Besichtigungstermin

Auch: Objektbesichtigung · Wohnungsbesichtigung

Der Besichtigungstermin ist der Vor-Ort-Termin, bei dem ein Kauf- oder Mietinteressent die Immobilie persönlich besichtigt, um sich einen Eindruck von Zustand, Lage und Ausstattung zu verschaffen.
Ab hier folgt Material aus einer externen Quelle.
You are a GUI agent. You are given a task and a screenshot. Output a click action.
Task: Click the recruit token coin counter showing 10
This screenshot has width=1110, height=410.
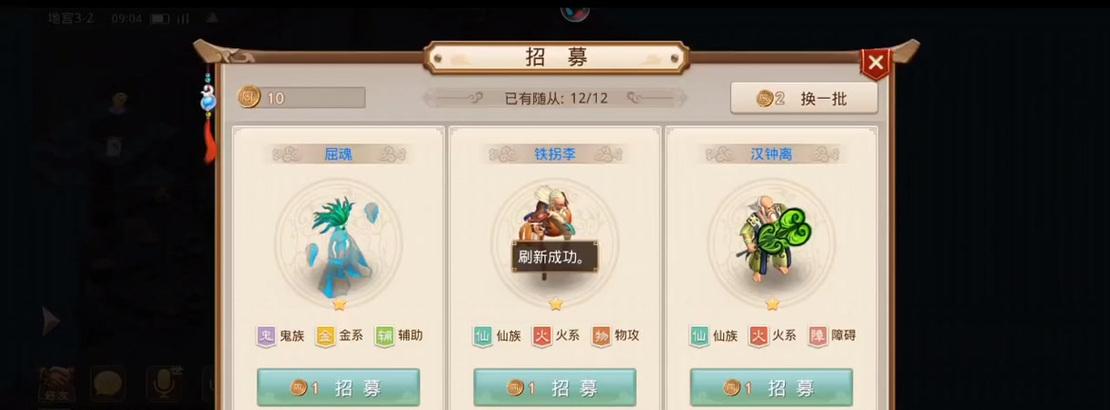301,98
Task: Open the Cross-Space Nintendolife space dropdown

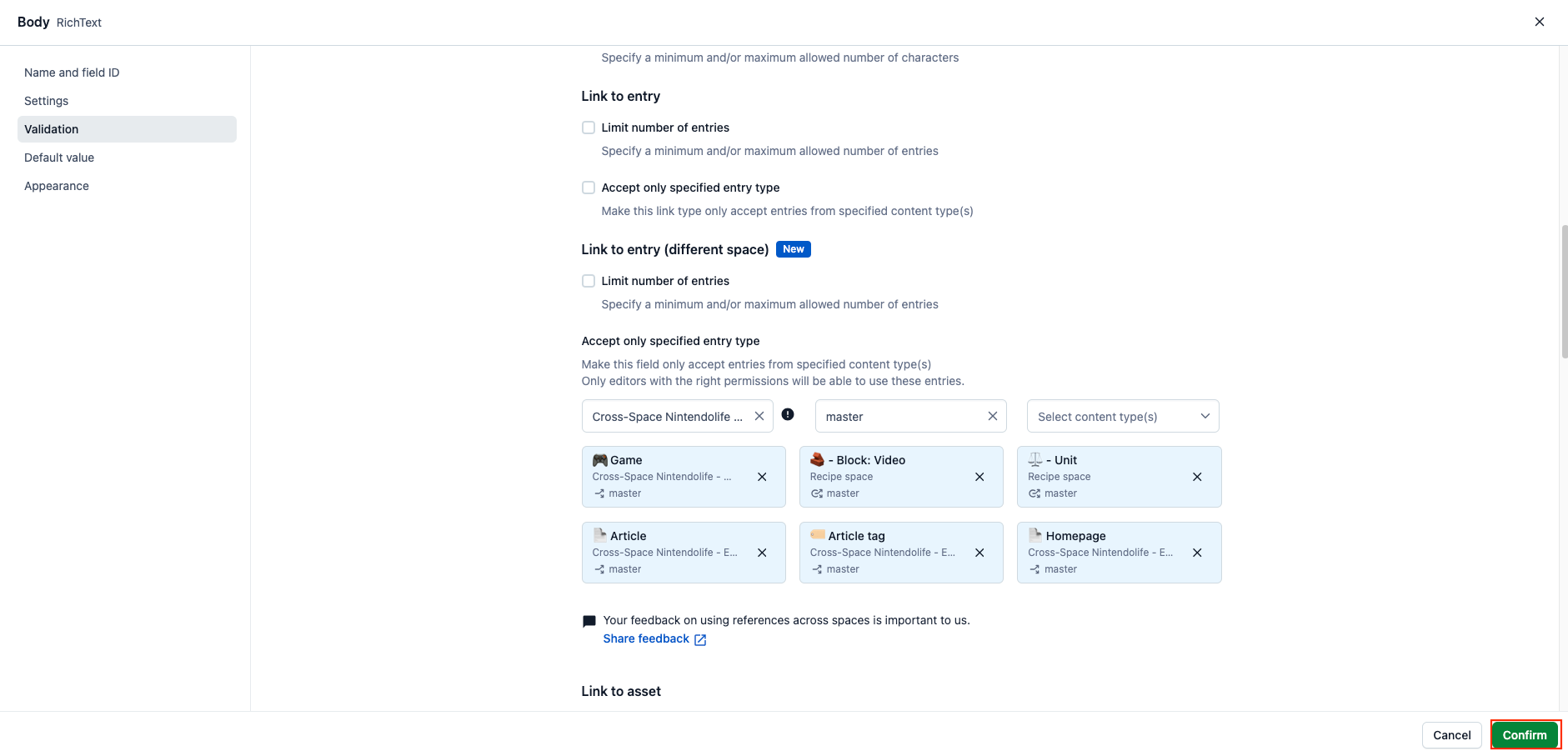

Er ist für Makler der zentrale Moment, um Interesse zu wecken, Fragen zu beantworten und den Kontakt zu potenziellen Vertragspartnern herzustellen.

Ausführliche Erklärung

Für Makler ist die Besichtigung nicht nur ein organisatorischer, sondern ein rechtlich und vertrieblich bedeutsamer Termin.

Organisation und Ablauf: Üblich sind Einzeltermine oder – bei hoher Nachfrage – Sammelbesichtigungen (offene Besichtigungstermine). Der Makler sollte vorab Identität und ernsthaftes Interesse der Teilnehmer prüfen (insbesondere aus Sicherheits- und Datenschutzgründen), Zugang zum Objekt organisieren (Schlüssel, Mieteranwesenheit) und alle relevanten Unterlagen (Exposé, Energieausweis, Grundriss) bereithalten.

Rechtliche Bedeutung für die Maklerprovision: Die Teilnahme an einer vom Makler organisierten Besichtigung ist regelmäßig ein starkes Indiz für den ursächlichen Nachweis oder die Vermittlungstätigkeit des Maklers und damit relevant für den späteren Provisionsanspruch (§ 652 BGB). Makler dokumentieren Besichtigungen daher häufig durch Unterschrift der Teilnehmer auf einem Besichtigungsprotokoll oder per digitaler Bestätigung, um den Kausalzusammenhang im Streitfall belegen zu können.

Datenschutz: Bei der Anmeldung zu Besichtigungen werden personenbezogene Daten (Name, Kontaktdaten, ggf. Einkommensnachweise bei Mietinteressenten) verarbeitet – die DSGVO-Grundsätze zur Datenminimierung und Zweckbindung sind zu beachten.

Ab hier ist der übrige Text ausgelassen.